_TASK DESCRIPTION_
Only the lines from the one with "The image size is (637, 483)." through the final line below belong in the answer, copied exactly and without pictures.

_EXTRACTED DATA_
========================================================================

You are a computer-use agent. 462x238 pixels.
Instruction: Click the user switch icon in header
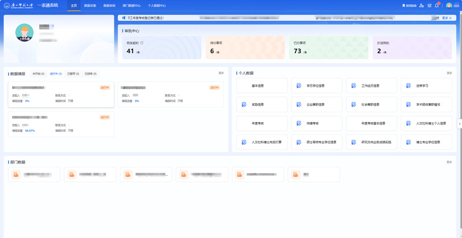point(422,5)
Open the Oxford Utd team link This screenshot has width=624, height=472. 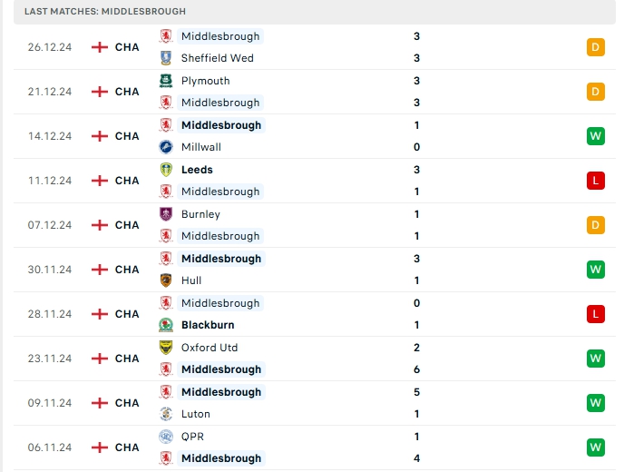coord(210,348)
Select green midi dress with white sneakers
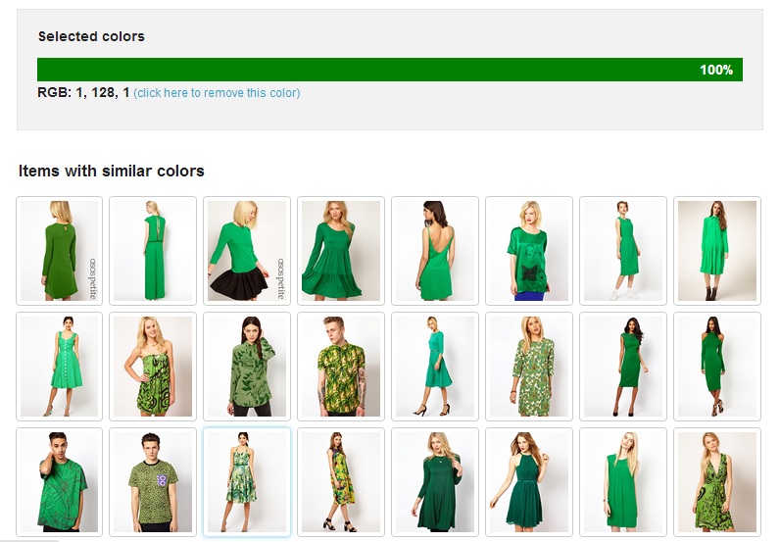Viewport: 780px width, 542px height. [623, 251]
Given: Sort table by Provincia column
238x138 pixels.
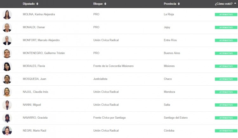Looking at the screenshot, I should (172, 4).
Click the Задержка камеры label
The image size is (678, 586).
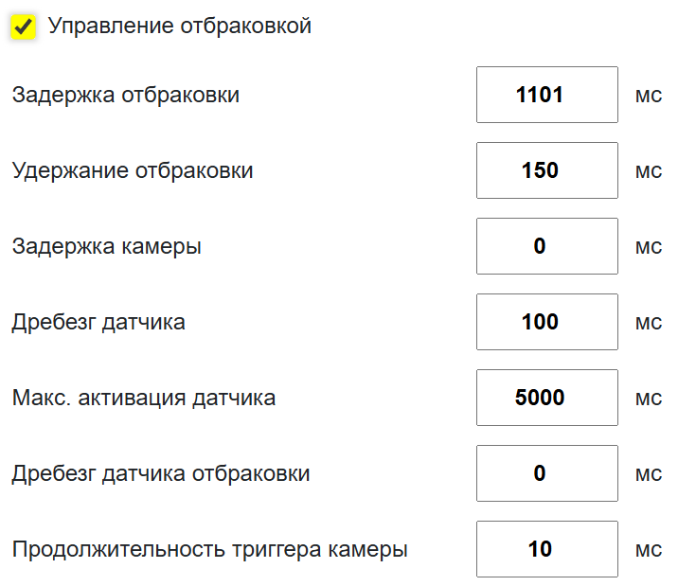[106, 246]
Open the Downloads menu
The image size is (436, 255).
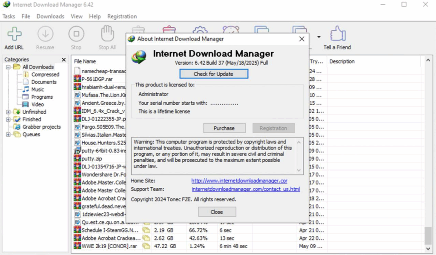[x=50, y=16]
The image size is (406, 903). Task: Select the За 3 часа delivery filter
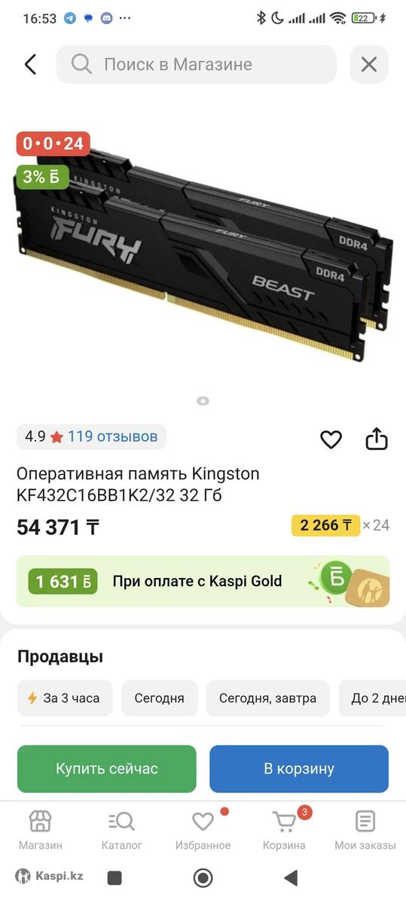point(65,698)
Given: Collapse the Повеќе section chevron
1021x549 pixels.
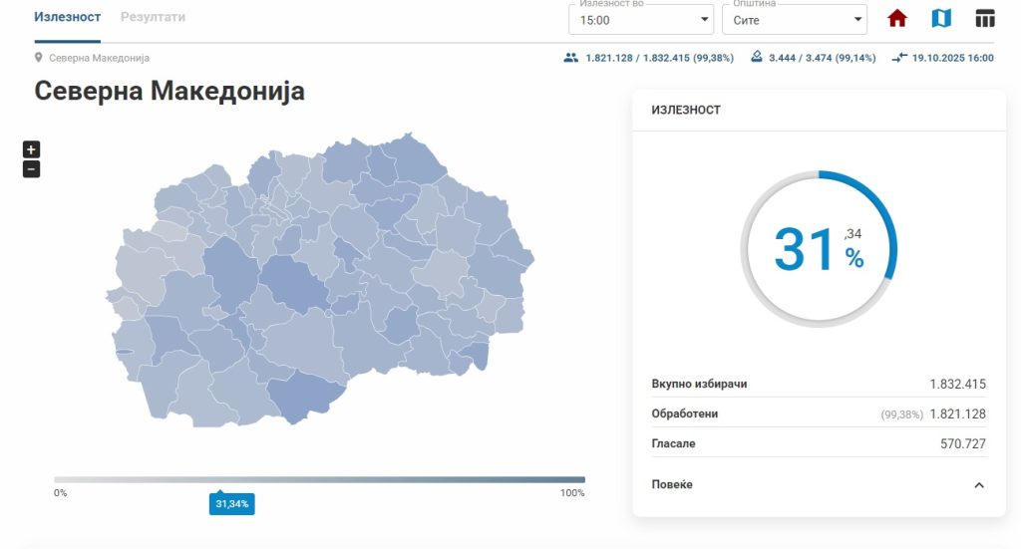Looking at the screenshot, I should (979, 485).
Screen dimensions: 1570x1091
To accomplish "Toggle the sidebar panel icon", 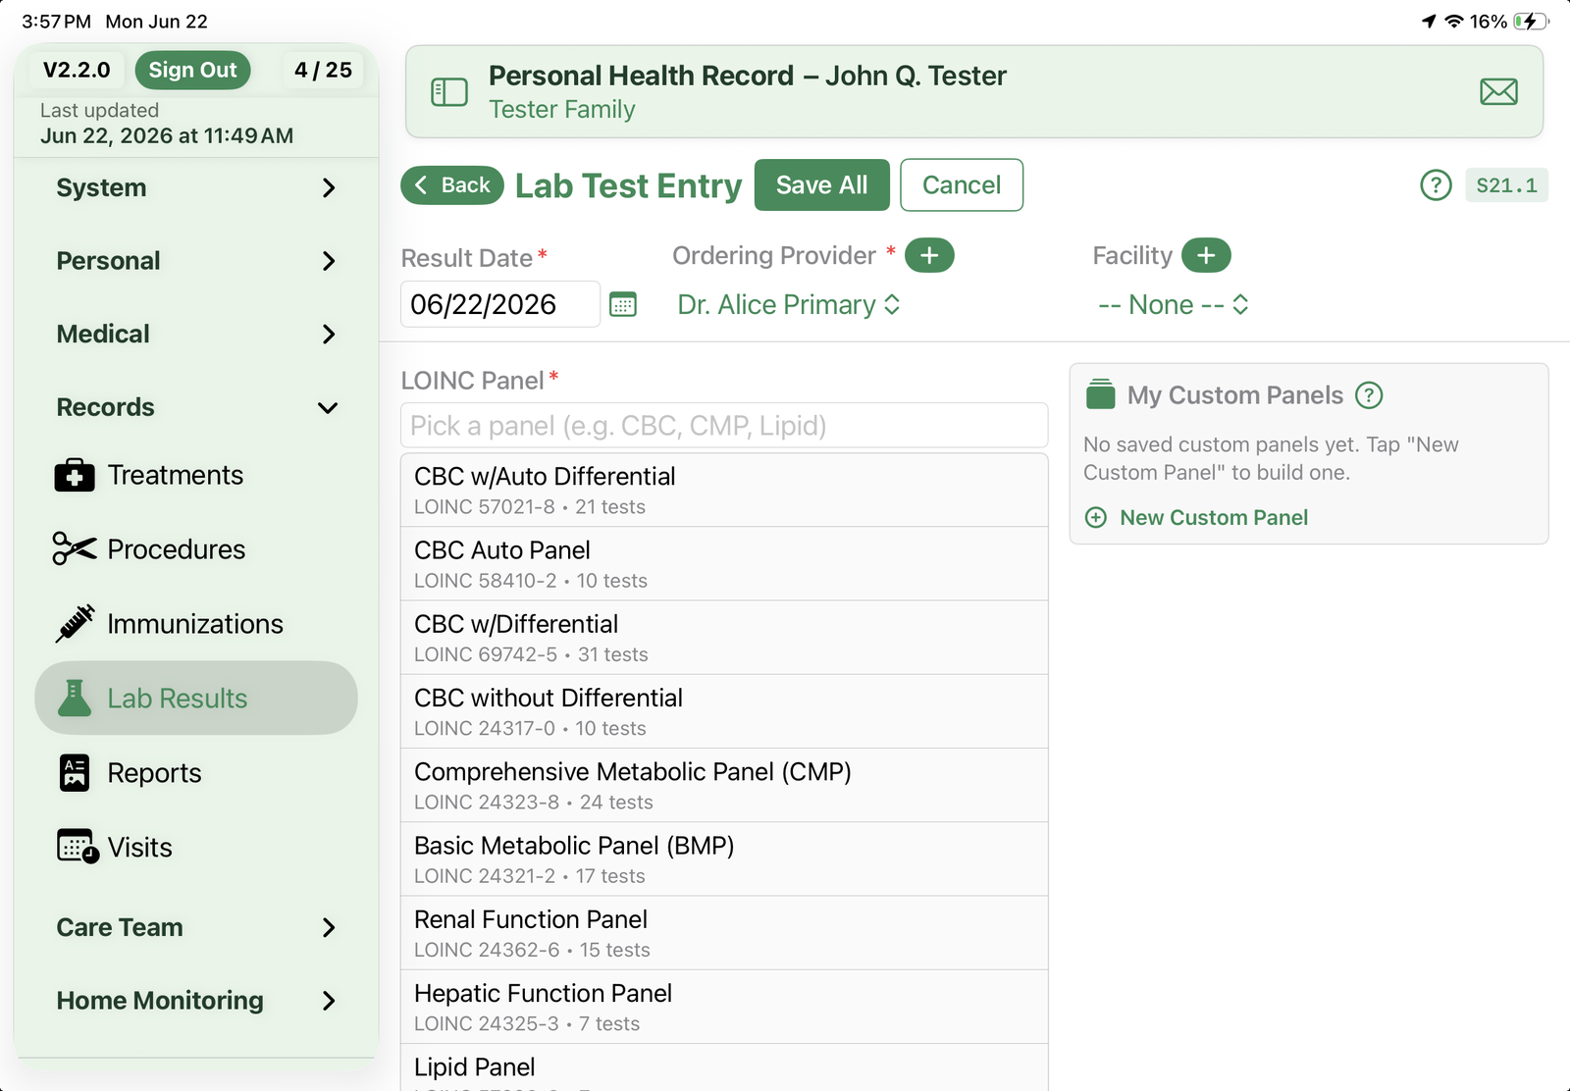I will coord(449,92).
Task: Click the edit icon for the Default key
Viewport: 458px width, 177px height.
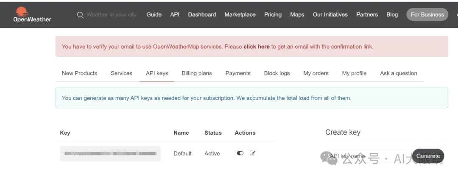Action: (253, 153)
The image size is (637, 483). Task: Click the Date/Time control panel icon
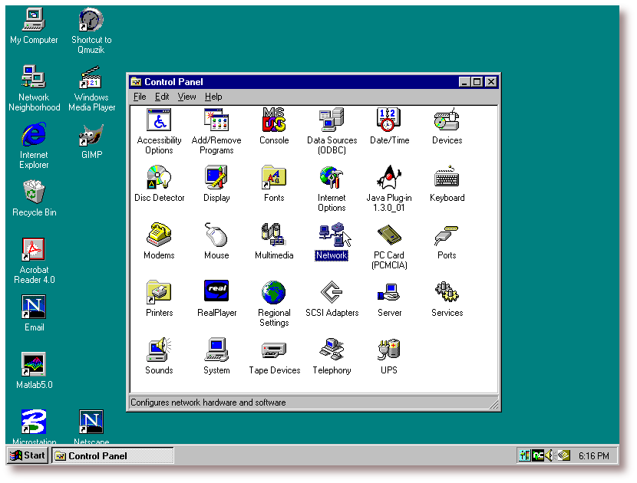point(389,120)
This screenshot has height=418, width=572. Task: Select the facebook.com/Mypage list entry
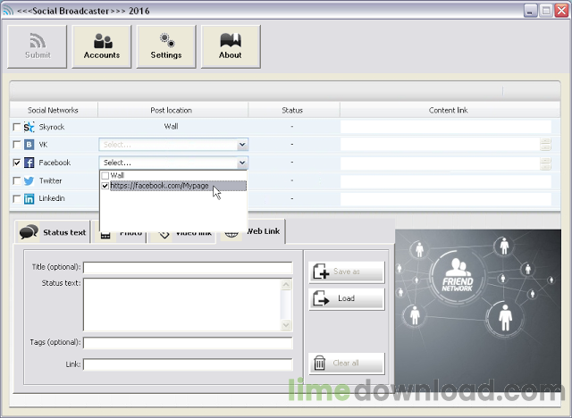pyautogui.click(x=161, y=187)
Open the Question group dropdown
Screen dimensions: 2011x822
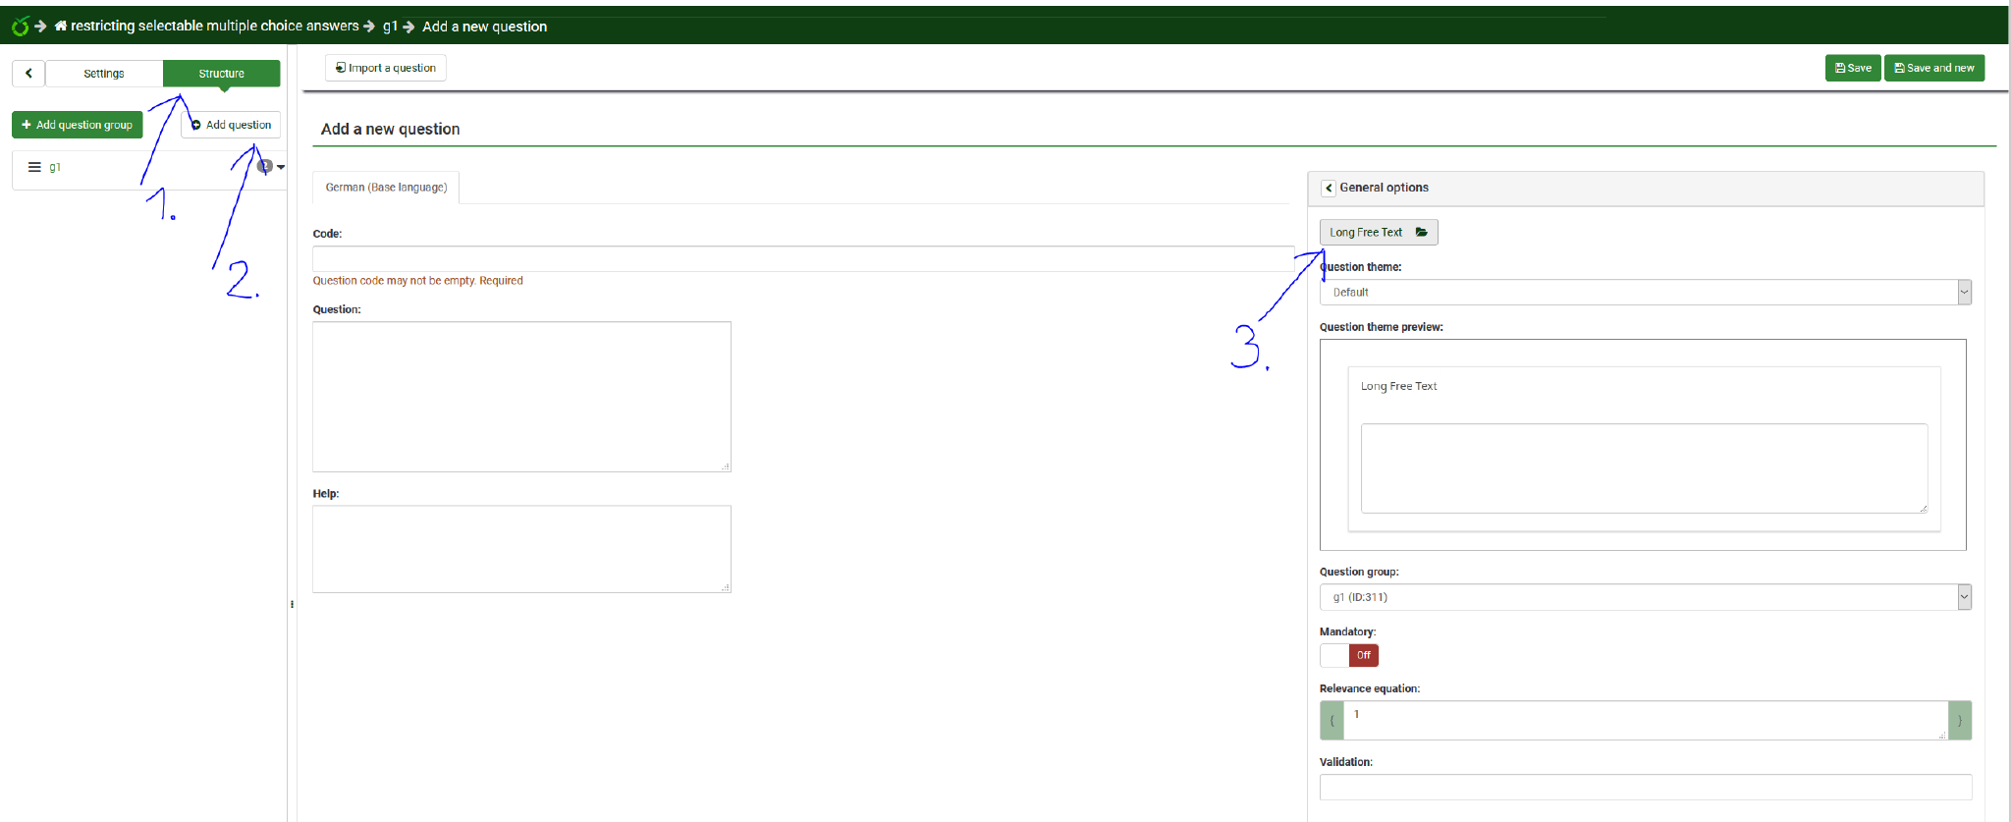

========================================================================

_COMPLETED TASK_
The image size is (637, 483). Task: Click the Date/Time control panel icon
point(389,120)
This screenshot has height=418, width=572. Task: Select the facebook.com/Mypage list entry
pyautogui.click(x=161, y=187)
Open the Question group dropdown
Screen dimensions: 2011x822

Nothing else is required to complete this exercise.